Another thing that will save you a lot of money on other public cloud platforms is auto-scaling. If you're using the Google Kubernetes Engine or Amazon's EKS, it will automatically either scale up the nodes if your platform is getting used more or scale down the nodes if they aren't getting used. That, combined with preemptive VMs, will save you a lot of money in your compute billing.

What other advice do I have?

To use CCP you have to be familiar with Kubernetes and how it works. I've obviously learned a lot about how to use CCP, which I think will be very valuable in the future, but I haven't really learned anything directly about Kubernetes. I did learn the value of certain features that public providers have, like the autoscaling and preemptable VMs. I saw why those are so awesome.

My advice would be to be familiar with what you want to do before you try to implement it. I would suggest utilizing CCP if you intend to deploy and manage a lot of clusters from different resource providers.

I've never built one completely from source. I have deployed cube clusters using AWS and GKE. I see them as pretty much the same. I don't think one is completely easier than the other between AWS, GKE, and CCP.

We don't have to deploy clusters that often. I either change or deploy the cluster on CCP about once a month. It's not like it's saving me tons of time every day. But compared to deploying a cluster on, let's say, Google, it's probably about the same if you're using the actual graphical interface on their respective websites. It doesn't really save me too much time.

Right now, we only use one resource provider and it is on-prem. But let's say I had a cluster on-prem and a cluster on AWS that I created with CCP. That's where the time savings would be in terms of managing the clusters from the same platform. That would definitely save me a lot of time.

We do have a couple of genomic workflows that are GPU compatible, but we have not had a chance to use any with CCP. That's because of the resources we have don't include GPUs.

I'm still getting into it. We don't really need anything too advanced. For running our genomics workflows, we just need to have a Kubernetes cluster that can access the internet. There are no really complex management services or networking services that we use.

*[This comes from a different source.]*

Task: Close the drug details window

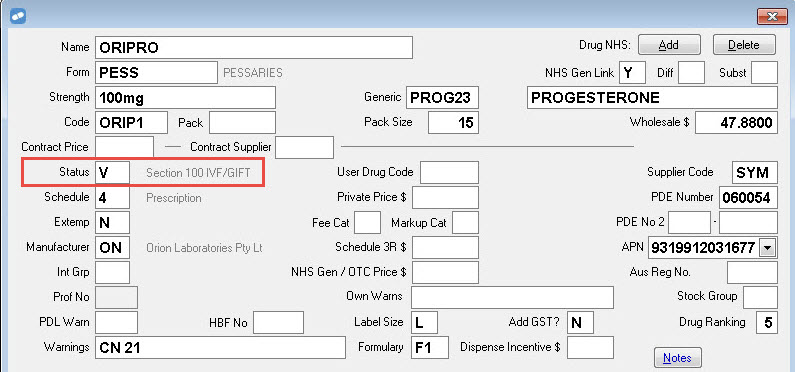Action: pyautogui.click(x=772, y=17)
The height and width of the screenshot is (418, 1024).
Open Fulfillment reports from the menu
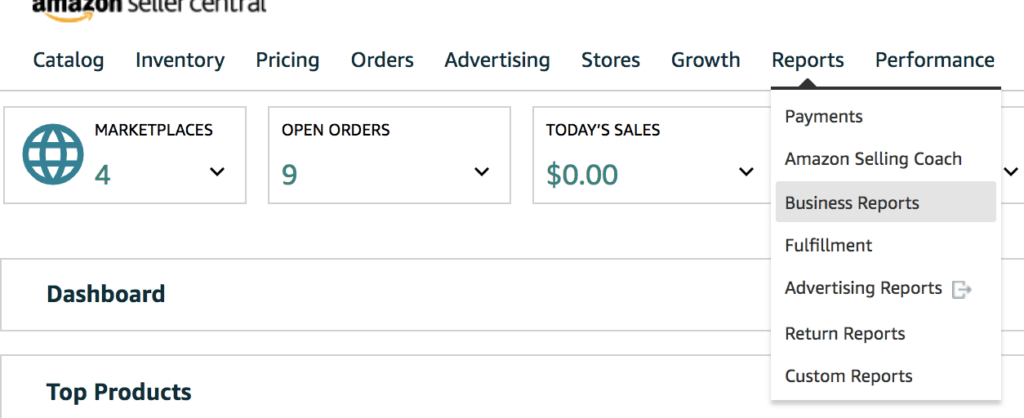coord(828,245)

CCP has a lot of room to grow. I don't think the version I'm using is by any means its final version. I'm not sure how many official releases they've done or what version they intend to put into full production, as a product. But I would rate the version I have, as a development version, as an eight out of ten. If it becomes what I want it to become, what I think it's going to become in the coming months and years, I would rate it a ten.

**Disclosure: IT Central Station contacted the reviewer to collect the review and to validate authenticity. The reviewer was referred by the vendor, but the review is not subject to editing or approval by the vendor.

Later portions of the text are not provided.